And yeh, thanks again for this amazing conversation. Your input is priceless. Please forgive my lack of input, I'm mostly just trying to stay out of the way right now :)

kermitfrog commented 10 months ago

little time today, so I'll be brief:

does Mapper # 2 see the original events, or those sent by Mapper # 1? Those sent by Mapper #1. The effect is the same as if Mapper #1 created a virtual device shadow-2 which was subsequently grabbed by Mapper #2.

Ok, EVIOCSHADOW sounds good so far. One more thing: having several tools start up in parallel and some of them release and reshadow devices on configuration change will make the order of event processing random. This can be solved by adding a priority parameter to the ioctl call. Tools need to make this configureable by the user.

[..] I do have similar fears about doing this in the kernel, though. I wonder how hard it would be to get the kernel maintainers interested in such a thing, enough that it could become a reality. Requiring a custom patched kernel would make it somewhat prohibitive. That being said, if it could be a kernel module, then that makes things a lot simpler for the end-user to implement.

I don't think we can just make this a new kernel module and load it. It would have to extend evdev, which is part of the kernel. Maybe evdev can be compiled as a module and then replaced by a patched version - but both mean compiling your own kernel :/.

So the next step (if noone has anything to add) would be talking to the evdev developers.

kermitfrog commented 10 months ago

An enum for the device type would be nice :) On second thought this won't work :( . The possible sources for that information are:

deducting from capabilities

database lookup

manufacturer provided

1 & 2 are better left to userspace. 3 would require a new USB-specification and can not be trusted to be reliably anyway due to manufacturers sometimes having different opinions on what a device is than users (see Spacemouse)

pallaswept commented 10 months ago

Maybe evdev can be compiled as a module and then replaced by a patched version

I might be wrong about this but I think it should be possible to block the init call to the built-in evdev module, and load a dynamically loaded module over the top of it.... But still, it would be much nicer to just get this mainlined.

So the next step (if noone has anything to add) would be talking to the evdev developers.

I kinda like to think that they'll understand the need for this, and see there's a lot of good thought that's gone into it here, so hopefully they'll hear the idea and be fully on board and maybe even have some ideas to contribute as well (it is certainly their wheelhouse!).

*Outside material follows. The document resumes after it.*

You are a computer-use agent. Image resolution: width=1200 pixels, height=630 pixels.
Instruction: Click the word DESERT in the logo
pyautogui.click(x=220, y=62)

If they deny it from the outset I guess we'll deal with that when it comes to it, but I'll try to remain optimistic. I don't suppose any of you have a line to someone appropriate to start such a discussion? Or is this the kind of thing that should go direct to the mailing list in the wild?

KarsMulder commented 10 months ago

One more thing: having several tools start up in parallel and some of them release and reshadow devices on configuration change will make the order of event processing random. This can be solved by adding a priority parameter to the ioctl call. Tools need to make this configureable by the user.

This is a good point.

If we want to uphold the tenet that it should not matter to the rest of the system whether a device has been shadowed or not, then the only sane position to place a new mapper script is at the end of the chain, because that is the only position where the shadow device has exactly the same state as the opened keyboard-1 had. If it were inserted at another position in the chain, it might suddenly observe that, without any event getting sent inbetween, the caps-lock key has been pressed and the ctrl key has been released.

However, if that approach is taken, then the final result of the mapper chain will depend on the order in which the scripts were started. And if that order is nondeterministic, we're in for a load of chaos.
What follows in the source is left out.